Conventional wisdom says that while the emerging world has expanded rapidly in economic terms, it still lags far behind the developed world when it comes to the firepower at its disposal.
Conventional wisdom also says that the U.S. has little to worry about when it comes to the question of whether it has enough arms and soldiers to meet any threats that might arise.
Finally, conventional wisdom suggests the geopolitical up-and-comers still have a long way to go before they might be able to take on their developed peers.
After reading the following Reuters report, "East-West Military Gap Rapidly Shrinking-Report," I reckon many of you will be wondering why they call it conventional wisdom.
* Think-tank sees "global redistribution of military power"
* State-on-state conflict could rise in Asia
* China could match US military power in 10-15 years
Western cuts and swiftly rising defence spending in emerging economies are redrawing the global strategic map, a leading think-tank said on Tuesday, with the danger of conflicts between states also rising.

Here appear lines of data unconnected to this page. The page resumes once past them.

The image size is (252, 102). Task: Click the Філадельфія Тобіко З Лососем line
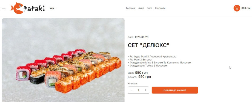click(147, 66)
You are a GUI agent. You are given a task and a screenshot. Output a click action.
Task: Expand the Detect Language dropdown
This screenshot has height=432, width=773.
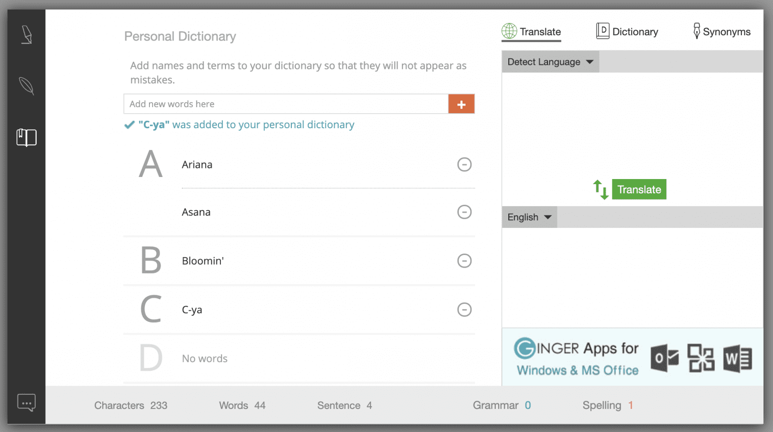[x=550, y=62]
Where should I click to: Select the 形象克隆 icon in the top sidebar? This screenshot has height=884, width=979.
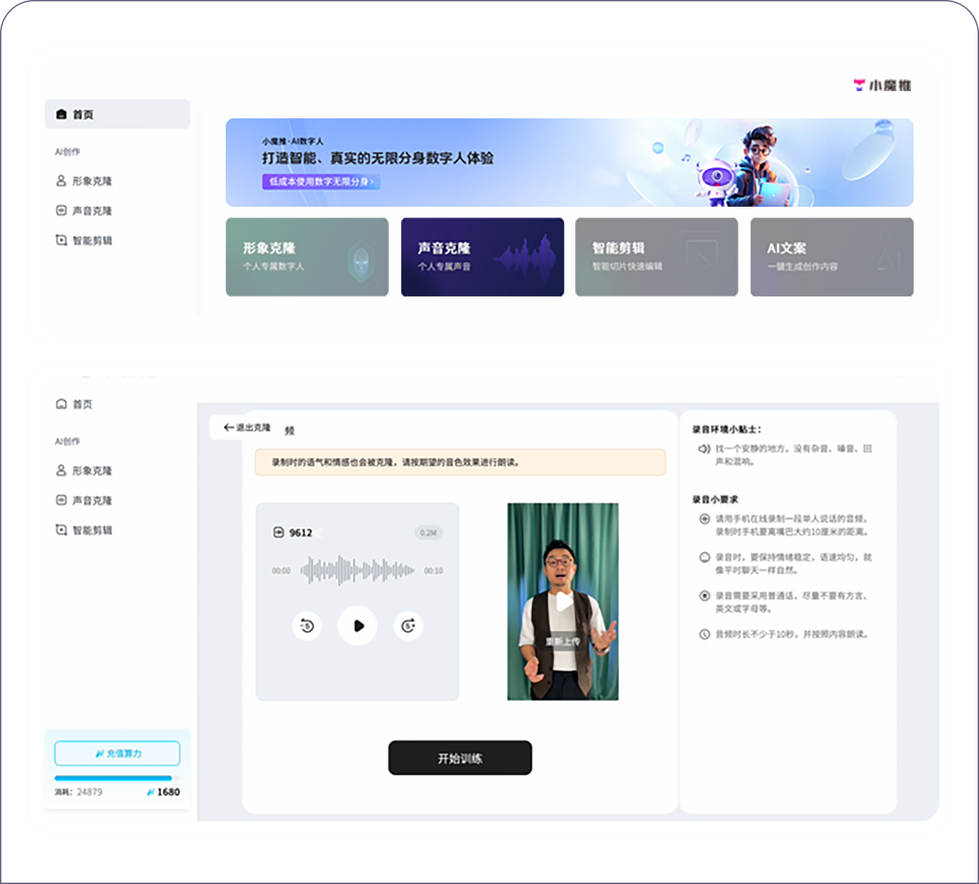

In its annual Global Military Balance report, the London-based International Institute for Strategic Studies (IISS) said the shift in economic power was already beginning to have a real military effect and closing any strategic gap.

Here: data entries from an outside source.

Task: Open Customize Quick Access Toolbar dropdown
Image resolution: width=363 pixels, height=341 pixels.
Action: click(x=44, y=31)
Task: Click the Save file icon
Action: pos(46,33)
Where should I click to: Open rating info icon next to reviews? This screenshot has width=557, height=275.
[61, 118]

"Western states' defence budgets are under pressure and their military procurement is constrained," said IISS director general John Chipman. "But in other regions -- notably Asia and the Middle East -- military spending and arms acquisitions are booming. There is persuasive evidence that a global redistribution of military power is under way."
Asian Pacific nations particularly China were increasing defence spending by double digits annually, he said, with growing evidence Western states were losing their technological edge in areas such as stealth technology and cyber warfare.
Most estimates suggest Washington still accounts for roughly half of all global defence spending each year, much of it spent on conflicts in Iraq and Afghanistan. Estimates of Chinese defence spending vary wildly, with many analysts suspecting it dramatically underreports.
"HALF A GENERATION"
According to the report, the United States spent $693 billion on defence in 2010 -- 4.7 percent of its GDP -- compared to China's $76 billion (1.3 percent/GDP) and Britain's 57 billion dollars (2.5 percent/GDP).
Speaking to Reuters after the report launch, Chipman said if current trends were continued it would still take 15-20 years for China to achieve military parity with the U.S.
"We're talking about half a generation," he said. "The United States has always said it would never let another power get to parity so in the next few years it is going to have to make some very significant decisions on what it does."